Первый раз Георгий Николаевич попал в эти края в середине двадцатых, начинающим геологом, тогда все было иначе… было много солнца, много сил, счастливого упрямства, удачи и наивной веры, что все можно обуздать, даже и мужика с топором. Многое тогда удалось… Даже потом, когда в тридцать восьмом начальник «Норильскстроя» Перегудов вытащил заключенного Горчакова с Колымы, это были три отличных полевых сезона – тридцать восьмой, тридцать девятый и сороковой. Потом снова были лагеря «Дальстроя», потом Салехард и вот судьба опять привела его на Енисей. Два последних года кантовался доктор геолого-минералогических наук, лауреат премии ВСНХ[9 - ВСНХ – высший совет народного хозяйства, аналог Совета министров.], з/к с учетным номером 2338 Горчаков Георгий Николаевич фельдшером по здешним зонам.

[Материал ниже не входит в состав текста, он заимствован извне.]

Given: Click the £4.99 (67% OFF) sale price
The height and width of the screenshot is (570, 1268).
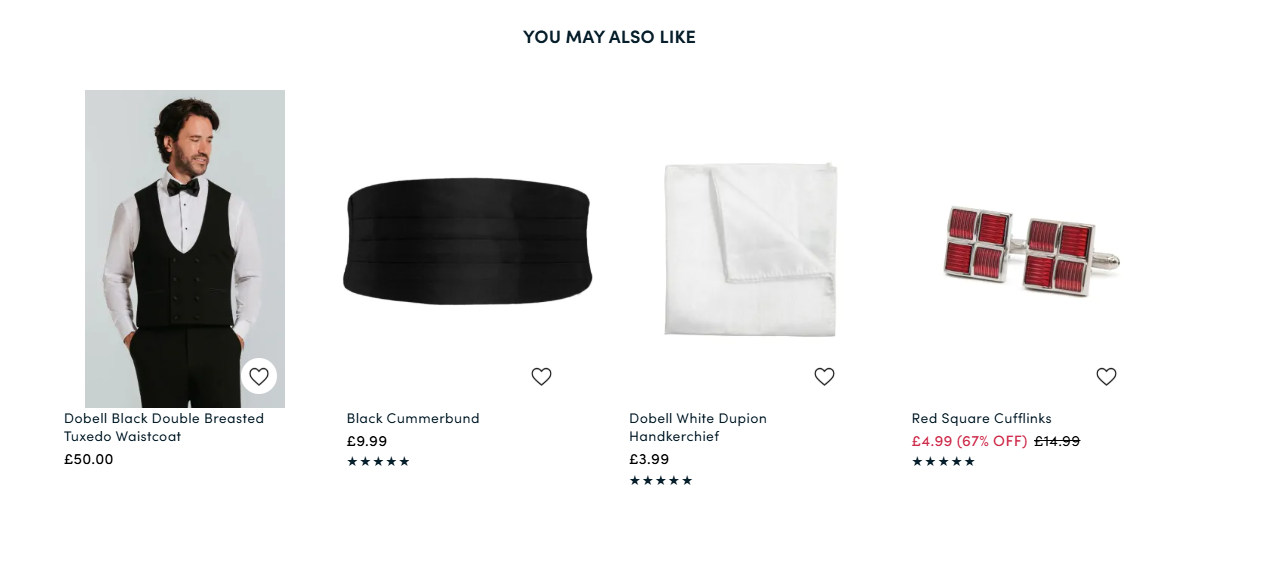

Лишь в пору тяжелых осенних штормов, когда наружу был весь его варначий нрав, Енисей был ничего себе. Горчаков мог часами на него смотреть. Осенью все было также безжалостно, но честно. Во всякое же другое время, «батюшка-Енисей» был угрюмым безответным зычарой, которому нельзя было ни доверять, ни лезть к нему со своими мыслями и чувствами. Даже колымские ручьи и речки помнились Горчакову, как понимающие тебя, а иногда и расположенные к тебе. Енисей не знал никаких таких чувств к человеку.
Подошел Шура, хотел что-то сказать, но глянув на застывшего вдаль начальника, молча присел на тот же ствол. Рукавицы-верхонки подложил под себя. Белозерцев был идеальным санитаром – не боялся ни крови, ни грязной работы, ни блатных. У Горчакова, как и у всех старых лагерников, ни с кем не заводилось близких отношений, Шуре же он доверял, они вместе ели, иногда разговаривали.